Manyi challenges DA and Save SA to visit his new media empire
The new boss of ANN7 says he is happy to explain what vendor financing is to anyone who's confused.
The new owner of ANN7 and The New Age, Mzwanele Manyi, has challenged his political detractors to visit his new empire. This after Save SA and the Democratic Alliance (DA) last week accused Manyi of being a proxy for President Jacob Zuma’s faction in the ANC.
Last week, DA MP Phumzile van Damme told Fin24 the party was concerned about the nature of Manyi’s new acquisition. She said it was a “complete and utter ANC hack”.
Manyi said he had written letters last week to DA federal chair James Selfe, inviting the party to the ANN7 offices.
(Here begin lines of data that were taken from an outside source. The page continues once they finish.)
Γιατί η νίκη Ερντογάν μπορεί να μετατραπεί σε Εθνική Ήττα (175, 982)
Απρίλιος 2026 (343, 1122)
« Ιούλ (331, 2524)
“I want to explain to them, because they all seem to be confused about what vendor financing is. A lot of people did not know this concept until I came and made it popular. […] So I just want to explain to them. I will even give them a copy of the Companies Act,” he said.
The Gupta family’s Oakbay Investments announced last Monday that, through a R450 million vendor financing deal, Manyi’s company, Lodidox, had bought their media entities.
Manyi said the deal also included operational costs for both entities.
“I will also be saying to them that if they had any apprehension that the station is against them, that apprehension must end here. I want to give them assurance that if they want to come here to the station to say whatever they want to say, they must come. My doors are open to anyone that wants to come.
“This is not a place for a particular faction of any organisation, it is a place for anybody that wants to talk about anything,” Manyi said.
Manyi also took the opportunity to deny that his speaking out against “white monopoly capital” was related to PR company Bell Pottinger and the allegations that the term was used as part of Gupta-funded propaganda.
“I have been more into corporate transformation than into the political space, so the reason I am into the white monopoly capital conversation is not Bell Pottinger.
“I started this thing as a corporate transformation activist in the BMF [Black Management Forum] space, for my main focus has largely been the transformation of the corporate environment. The politics, I thought they belonged to other people. […] Mainly my focus has been transformation, particularly in the private sector.”